DOCUMENT

The largest island of the West Indies, Cuba is located 200 kilometers south of Florida and 100 kilometers west of Haiti.The capital city, Havana (with an estimated population of 2.3 million in 2003), is located on Cuba’s northwest coast. Cuba’s national population in 2004 was estimated at 11.3 million. Sport has been an important part of national life since the 1800s, but until mid-twentieth century, it involved mainly professional and amateur baseball, professional boxing, and amateur activities of the university and exclusive sport clubs. Cuba after the revolution of 1959 made sport a top national priority and established a developmental system that produced many great champions and coaches.

History

Indigenous people of Cuba and neighboring islands played batos, a bat-and-ball game. Colonial sports included cockfighting, bullfighting, and horseracing. Bullfighting and cockfighting are now prohibited by law, but horseracing continues. The game of pelota vasca also has continued since colonial times.

In the 1860s baseball came to Cuba by way of young men returning home from their studies in the United States. During the 1870s baseball teams already existed in Cuba, and a professional league began play. Largely through the efforts of Cubans, baseball spread to other Latin American countries. During the late nineteenth century and the first half of the twentieth century Cubans played professional baseball in the United States (major leagues and Negro leagues) and in other Latin American countries. Adolfo Luque, Martín Di- Higo (a member of the U.S., Cuban, and Mexican Halls of Fame), Orestes “Minnie” Miñoso, and Luis Tiant Sr. were among the early great Cuban professionals. Before 1959 Cuba had supplied more U.S. major league players than any other country outside the United States. Beginning in 1949 interleague play for professional teams culminated in the Caribbean Series, a “world series” for Latin American teams, which Cuba dominated until after professional sport was banned by the new socialist government at the beginning of the 1960s. Cuba hosted the series championship three times and won it seven times during this period. During the late nineteenth and early twentieth centuries exclusive private clubs, such as the Vedado Tennis Club and the Club Atlético de Cuba, and the University of Havana had baseball teams and also played many other sports. Cuba has dominated international amateur baseball throughout its history.

Participant and Spectator Sports

As in the rest of the world during the late nineteenth and early twentieth centuries, sports in Cuba were largely limited to relatively wealthy and socially elite people, especially members of exclusive social clubs (such as the Vedado Tennis Club) and university students. Bullfighting, boxing, and baseball were professional sports before 1959. After the socialist revolution Cuba discontinued professional sports, encouraged sports participation for all Cubans, and initiated strong programs for the training of elite athletes. After a developmental period of ten to twelve years, socialist Cuba became a sporting power in the Americas.

Central American and Caribbean Games

Cuba had a large representation in the first Central American and Caribbean Games (called “Central American Games” until 1938) in Mexico City in 1926, where Cuba won baseball, all fencing events (Ramón Fonst won all), five of the eight field events, four of six swimming events, and exhibition rifle shooting. Cuba hosted the second games in Havana in 1930 and subsequently participated in all years of the series except for 1959 (the year the revolution was completed) until boycotting the 2002 edition in El Salvador. Havana was host for the second time in 1982.

JOB 1
Please recast the lines of the listing between the line holding "This screenshot has width=1280, height=952." and the line holding "point(541,333)", inclusive, as a JSON list of strings with one string per line and blank lines left out.

DATA SECTION
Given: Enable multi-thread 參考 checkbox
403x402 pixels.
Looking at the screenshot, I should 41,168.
* * *
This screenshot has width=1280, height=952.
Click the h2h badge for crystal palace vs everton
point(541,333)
...
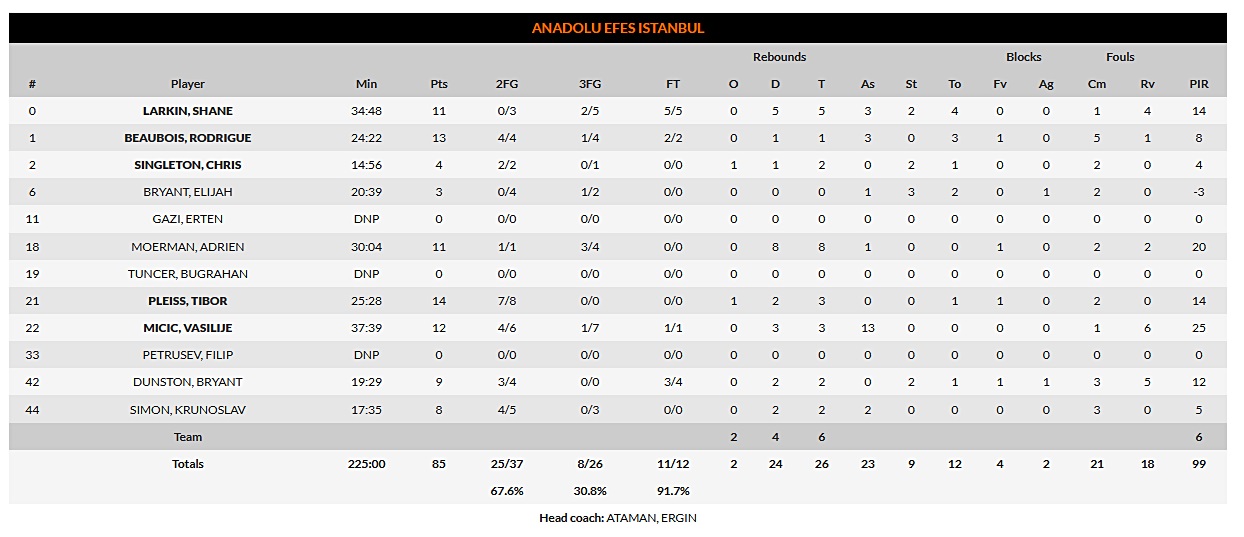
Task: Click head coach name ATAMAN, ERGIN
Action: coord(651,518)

JOB 2
Name every sport that the text on sport in Cuba says was professional there before 1959.

WRITTEN REPLY 1
[
  "This screenshot has width=1280, height=952.",
  "Click the h2h badge for crystal palace vs everton",
  "point(541,333)"
]

WRITTEN REPLY 2
Bullfighting, boxing, and baseball.